* TASK REQUIREMENTS: Repeat exactly the lines of the entries below from the one with "The width and height of the screenshot is (673, 593)." through the one with "Viewport: 807px width, 662px height.", both ends included, and nothing else.

* RECORDS SUPPLIED:
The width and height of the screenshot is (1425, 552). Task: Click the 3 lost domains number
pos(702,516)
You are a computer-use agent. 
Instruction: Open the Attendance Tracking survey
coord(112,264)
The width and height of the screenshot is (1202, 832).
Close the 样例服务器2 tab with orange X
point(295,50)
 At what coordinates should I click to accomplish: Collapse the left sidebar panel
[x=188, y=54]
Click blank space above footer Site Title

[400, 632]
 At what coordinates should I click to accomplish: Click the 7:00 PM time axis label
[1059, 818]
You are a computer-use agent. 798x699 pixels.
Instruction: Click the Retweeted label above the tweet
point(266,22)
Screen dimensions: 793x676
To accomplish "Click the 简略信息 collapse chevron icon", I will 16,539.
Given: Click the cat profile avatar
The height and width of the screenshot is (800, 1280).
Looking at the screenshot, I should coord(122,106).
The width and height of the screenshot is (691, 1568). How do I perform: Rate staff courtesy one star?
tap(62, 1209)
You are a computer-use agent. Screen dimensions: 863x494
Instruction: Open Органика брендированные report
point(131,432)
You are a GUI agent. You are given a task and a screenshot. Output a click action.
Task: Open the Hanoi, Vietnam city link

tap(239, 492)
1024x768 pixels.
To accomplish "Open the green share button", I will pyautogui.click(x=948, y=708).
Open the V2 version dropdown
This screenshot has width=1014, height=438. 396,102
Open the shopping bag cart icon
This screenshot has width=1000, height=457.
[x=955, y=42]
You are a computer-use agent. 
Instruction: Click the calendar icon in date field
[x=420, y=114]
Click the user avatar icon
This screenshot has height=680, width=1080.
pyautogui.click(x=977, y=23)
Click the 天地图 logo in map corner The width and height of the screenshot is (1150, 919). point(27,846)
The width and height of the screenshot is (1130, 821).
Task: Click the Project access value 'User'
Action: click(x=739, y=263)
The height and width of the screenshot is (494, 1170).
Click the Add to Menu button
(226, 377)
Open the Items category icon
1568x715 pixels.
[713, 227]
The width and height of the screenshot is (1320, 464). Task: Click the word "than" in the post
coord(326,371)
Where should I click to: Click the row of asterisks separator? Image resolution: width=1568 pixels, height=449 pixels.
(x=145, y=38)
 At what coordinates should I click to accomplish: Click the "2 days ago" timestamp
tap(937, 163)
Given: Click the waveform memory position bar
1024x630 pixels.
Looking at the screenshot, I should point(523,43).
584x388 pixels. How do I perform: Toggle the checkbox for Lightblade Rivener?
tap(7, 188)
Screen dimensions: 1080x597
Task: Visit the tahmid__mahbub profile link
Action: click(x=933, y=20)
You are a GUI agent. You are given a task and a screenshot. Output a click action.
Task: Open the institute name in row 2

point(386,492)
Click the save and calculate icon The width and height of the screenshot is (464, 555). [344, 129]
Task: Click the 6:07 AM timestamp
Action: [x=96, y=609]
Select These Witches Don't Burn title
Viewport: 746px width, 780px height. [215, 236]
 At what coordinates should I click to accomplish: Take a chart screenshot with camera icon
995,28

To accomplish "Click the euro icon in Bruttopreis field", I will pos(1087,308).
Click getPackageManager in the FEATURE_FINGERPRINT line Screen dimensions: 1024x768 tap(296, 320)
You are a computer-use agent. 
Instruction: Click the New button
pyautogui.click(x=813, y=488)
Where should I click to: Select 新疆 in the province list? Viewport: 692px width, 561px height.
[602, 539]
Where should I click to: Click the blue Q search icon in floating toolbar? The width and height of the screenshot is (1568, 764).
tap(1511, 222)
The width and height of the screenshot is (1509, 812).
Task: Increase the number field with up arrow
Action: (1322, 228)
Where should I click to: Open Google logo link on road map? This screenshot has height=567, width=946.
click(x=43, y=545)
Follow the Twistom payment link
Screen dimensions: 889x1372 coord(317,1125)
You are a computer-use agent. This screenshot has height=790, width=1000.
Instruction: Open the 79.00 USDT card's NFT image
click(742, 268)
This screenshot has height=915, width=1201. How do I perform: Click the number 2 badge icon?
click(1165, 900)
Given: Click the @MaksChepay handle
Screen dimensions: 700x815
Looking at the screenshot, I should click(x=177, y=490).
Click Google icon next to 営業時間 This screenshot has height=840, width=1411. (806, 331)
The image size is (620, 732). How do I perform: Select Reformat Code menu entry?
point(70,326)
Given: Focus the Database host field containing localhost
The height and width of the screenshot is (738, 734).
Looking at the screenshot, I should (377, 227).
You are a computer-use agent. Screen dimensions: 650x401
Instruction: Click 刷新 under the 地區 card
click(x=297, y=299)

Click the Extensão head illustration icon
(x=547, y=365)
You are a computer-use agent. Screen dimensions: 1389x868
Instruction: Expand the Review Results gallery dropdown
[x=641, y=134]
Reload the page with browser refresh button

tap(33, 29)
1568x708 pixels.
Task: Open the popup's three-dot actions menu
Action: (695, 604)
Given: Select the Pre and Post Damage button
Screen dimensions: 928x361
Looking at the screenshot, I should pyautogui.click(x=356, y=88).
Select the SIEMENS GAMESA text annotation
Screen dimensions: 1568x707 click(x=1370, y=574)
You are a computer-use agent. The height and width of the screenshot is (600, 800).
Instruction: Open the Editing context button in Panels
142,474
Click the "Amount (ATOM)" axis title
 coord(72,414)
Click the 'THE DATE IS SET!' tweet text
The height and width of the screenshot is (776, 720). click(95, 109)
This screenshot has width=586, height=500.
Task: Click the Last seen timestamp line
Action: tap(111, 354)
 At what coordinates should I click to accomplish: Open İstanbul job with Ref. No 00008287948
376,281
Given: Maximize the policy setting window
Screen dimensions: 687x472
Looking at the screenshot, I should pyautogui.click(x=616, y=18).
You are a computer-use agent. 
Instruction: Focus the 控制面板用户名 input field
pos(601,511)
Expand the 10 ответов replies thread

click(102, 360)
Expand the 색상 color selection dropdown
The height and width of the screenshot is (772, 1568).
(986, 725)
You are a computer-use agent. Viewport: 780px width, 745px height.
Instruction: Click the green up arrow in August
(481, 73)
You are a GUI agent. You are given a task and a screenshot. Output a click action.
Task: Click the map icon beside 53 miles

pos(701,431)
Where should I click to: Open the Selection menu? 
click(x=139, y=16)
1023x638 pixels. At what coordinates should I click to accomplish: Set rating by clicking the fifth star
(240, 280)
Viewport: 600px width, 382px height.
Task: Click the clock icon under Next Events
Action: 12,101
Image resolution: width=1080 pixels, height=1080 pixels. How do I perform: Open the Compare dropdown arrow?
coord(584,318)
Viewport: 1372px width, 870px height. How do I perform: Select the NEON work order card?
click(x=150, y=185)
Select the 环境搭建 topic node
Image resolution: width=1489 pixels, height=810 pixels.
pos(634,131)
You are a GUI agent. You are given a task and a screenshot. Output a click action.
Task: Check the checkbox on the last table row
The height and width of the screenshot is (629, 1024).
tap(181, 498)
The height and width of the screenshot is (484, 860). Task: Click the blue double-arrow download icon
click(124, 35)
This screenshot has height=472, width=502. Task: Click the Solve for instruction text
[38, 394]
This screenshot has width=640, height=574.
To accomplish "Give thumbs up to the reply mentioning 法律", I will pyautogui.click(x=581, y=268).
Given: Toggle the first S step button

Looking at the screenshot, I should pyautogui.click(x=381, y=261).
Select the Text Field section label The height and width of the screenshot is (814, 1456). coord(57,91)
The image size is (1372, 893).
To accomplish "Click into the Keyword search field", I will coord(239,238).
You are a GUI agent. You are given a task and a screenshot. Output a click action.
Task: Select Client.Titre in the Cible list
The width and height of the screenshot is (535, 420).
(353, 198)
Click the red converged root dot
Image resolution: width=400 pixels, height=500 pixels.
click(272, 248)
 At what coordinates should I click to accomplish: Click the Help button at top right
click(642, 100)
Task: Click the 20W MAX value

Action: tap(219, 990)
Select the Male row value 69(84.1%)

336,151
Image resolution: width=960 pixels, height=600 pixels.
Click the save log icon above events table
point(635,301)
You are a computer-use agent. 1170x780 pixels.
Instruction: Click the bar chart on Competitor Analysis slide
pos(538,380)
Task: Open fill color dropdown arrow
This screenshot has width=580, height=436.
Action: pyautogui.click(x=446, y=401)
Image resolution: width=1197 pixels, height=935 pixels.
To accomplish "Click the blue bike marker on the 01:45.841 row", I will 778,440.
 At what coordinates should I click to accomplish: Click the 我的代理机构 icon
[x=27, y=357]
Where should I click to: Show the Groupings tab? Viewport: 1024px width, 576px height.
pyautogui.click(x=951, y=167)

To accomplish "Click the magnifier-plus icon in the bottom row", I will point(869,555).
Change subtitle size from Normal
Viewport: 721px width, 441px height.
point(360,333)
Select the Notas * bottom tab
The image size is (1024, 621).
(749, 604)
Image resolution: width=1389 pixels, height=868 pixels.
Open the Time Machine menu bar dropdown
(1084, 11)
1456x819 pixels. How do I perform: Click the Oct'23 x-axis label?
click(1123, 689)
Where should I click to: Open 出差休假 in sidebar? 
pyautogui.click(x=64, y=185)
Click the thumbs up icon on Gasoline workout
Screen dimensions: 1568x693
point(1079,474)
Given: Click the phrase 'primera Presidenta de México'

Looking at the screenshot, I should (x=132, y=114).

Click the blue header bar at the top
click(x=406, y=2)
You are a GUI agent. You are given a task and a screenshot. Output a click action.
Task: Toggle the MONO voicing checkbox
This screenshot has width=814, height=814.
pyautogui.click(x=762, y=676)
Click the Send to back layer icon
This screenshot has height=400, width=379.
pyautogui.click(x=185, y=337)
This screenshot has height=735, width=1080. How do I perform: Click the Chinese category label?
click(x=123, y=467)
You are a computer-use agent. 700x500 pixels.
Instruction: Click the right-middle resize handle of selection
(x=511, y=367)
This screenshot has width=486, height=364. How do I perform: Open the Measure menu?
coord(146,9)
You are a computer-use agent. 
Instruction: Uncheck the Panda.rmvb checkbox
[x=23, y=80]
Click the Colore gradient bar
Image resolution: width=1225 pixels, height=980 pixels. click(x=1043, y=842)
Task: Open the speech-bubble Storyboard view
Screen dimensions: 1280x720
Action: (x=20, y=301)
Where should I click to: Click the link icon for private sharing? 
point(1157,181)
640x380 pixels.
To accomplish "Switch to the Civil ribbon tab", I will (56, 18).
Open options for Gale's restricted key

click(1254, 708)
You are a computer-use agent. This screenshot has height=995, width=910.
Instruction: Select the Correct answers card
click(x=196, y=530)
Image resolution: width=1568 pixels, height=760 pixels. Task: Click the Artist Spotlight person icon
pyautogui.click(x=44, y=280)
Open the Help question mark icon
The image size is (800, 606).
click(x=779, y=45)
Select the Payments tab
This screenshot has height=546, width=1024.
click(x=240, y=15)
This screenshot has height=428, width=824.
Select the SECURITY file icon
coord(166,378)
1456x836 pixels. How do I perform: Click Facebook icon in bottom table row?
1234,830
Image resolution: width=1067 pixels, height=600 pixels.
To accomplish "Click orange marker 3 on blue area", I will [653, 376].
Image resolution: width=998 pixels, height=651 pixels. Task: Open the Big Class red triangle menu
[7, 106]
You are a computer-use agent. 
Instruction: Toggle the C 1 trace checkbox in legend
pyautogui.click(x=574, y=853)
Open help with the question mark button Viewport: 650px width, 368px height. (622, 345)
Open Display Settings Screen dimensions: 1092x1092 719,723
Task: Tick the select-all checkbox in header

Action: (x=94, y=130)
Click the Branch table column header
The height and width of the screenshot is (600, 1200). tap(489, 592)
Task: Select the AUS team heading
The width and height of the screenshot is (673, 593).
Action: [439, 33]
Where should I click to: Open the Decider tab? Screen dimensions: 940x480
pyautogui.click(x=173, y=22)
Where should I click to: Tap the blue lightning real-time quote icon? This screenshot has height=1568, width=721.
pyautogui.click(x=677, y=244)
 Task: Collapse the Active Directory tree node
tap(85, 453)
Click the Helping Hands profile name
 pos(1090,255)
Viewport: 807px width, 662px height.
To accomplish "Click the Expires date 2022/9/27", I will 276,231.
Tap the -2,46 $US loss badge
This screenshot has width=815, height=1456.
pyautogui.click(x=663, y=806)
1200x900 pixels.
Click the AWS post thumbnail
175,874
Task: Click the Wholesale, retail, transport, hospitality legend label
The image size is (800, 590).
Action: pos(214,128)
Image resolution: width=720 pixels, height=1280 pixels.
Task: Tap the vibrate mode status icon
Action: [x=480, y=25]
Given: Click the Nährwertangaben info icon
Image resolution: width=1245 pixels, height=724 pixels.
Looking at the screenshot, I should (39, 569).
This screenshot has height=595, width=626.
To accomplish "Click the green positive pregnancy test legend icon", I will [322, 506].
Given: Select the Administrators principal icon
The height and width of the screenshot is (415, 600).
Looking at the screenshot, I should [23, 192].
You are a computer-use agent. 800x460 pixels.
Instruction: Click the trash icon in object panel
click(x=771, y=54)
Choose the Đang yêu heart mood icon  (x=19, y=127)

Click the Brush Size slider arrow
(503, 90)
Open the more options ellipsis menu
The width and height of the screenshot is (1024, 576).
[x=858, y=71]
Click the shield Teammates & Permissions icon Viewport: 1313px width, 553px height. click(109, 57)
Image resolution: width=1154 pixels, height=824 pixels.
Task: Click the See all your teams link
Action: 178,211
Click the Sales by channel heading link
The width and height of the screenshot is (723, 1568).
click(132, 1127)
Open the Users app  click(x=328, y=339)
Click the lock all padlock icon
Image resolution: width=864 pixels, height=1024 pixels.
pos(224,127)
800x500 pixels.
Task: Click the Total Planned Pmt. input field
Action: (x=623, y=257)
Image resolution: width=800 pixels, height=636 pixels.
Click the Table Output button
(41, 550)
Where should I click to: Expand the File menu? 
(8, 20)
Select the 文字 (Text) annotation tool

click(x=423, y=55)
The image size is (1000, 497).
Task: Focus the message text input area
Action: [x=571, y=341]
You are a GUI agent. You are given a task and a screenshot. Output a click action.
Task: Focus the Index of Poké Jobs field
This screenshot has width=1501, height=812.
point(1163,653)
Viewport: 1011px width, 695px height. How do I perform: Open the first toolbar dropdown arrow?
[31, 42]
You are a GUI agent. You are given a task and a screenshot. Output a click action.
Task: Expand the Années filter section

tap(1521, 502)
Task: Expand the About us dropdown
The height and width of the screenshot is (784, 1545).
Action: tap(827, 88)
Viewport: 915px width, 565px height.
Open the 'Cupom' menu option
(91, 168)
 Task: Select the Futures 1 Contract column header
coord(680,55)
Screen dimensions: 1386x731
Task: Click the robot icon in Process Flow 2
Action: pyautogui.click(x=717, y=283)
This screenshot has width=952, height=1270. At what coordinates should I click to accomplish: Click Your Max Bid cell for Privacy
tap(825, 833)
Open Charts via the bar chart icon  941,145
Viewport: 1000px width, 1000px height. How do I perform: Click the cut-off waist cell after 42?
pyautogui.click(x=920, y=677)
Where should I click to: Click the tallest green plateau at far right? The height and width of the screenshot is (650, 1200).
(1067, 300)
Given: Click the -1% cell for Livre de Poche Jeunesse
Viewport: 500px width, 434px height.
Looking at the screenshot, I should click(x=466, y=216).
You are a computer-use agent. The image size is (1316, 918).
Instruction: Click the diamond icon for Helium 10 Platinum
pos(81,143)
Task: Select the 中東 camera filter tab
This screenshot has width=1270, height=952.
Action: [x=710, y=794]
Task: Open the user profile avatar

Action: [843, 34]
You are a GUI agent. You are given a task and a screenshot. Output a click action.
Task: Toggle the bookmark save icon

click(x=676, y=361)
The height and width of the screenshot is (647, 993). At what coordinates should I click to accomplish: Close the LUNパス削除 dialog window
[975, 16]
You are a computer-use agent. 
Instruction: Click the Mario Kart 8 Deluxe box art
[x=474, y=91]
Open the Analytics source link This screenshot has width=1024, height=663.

* RESULT:
The width and height of the screenshot is (673, 593).
Action: [439, 33]
Where should I click to: Open the Decider tab? Screen dimensions: 940x480
pyautogui.click(x=173, y=22)
Where should I click to: Tap the blue lightning real-time quote icon? This screenshot has height=1568, width=721.
pyautogui.click(x=677, y=244)
 Task: Collapse the Active Directory tree node
tap(85, 453)
Click the Helping Hands profile name
 pos(1090,255)
Viewport: 807px width, 662px height.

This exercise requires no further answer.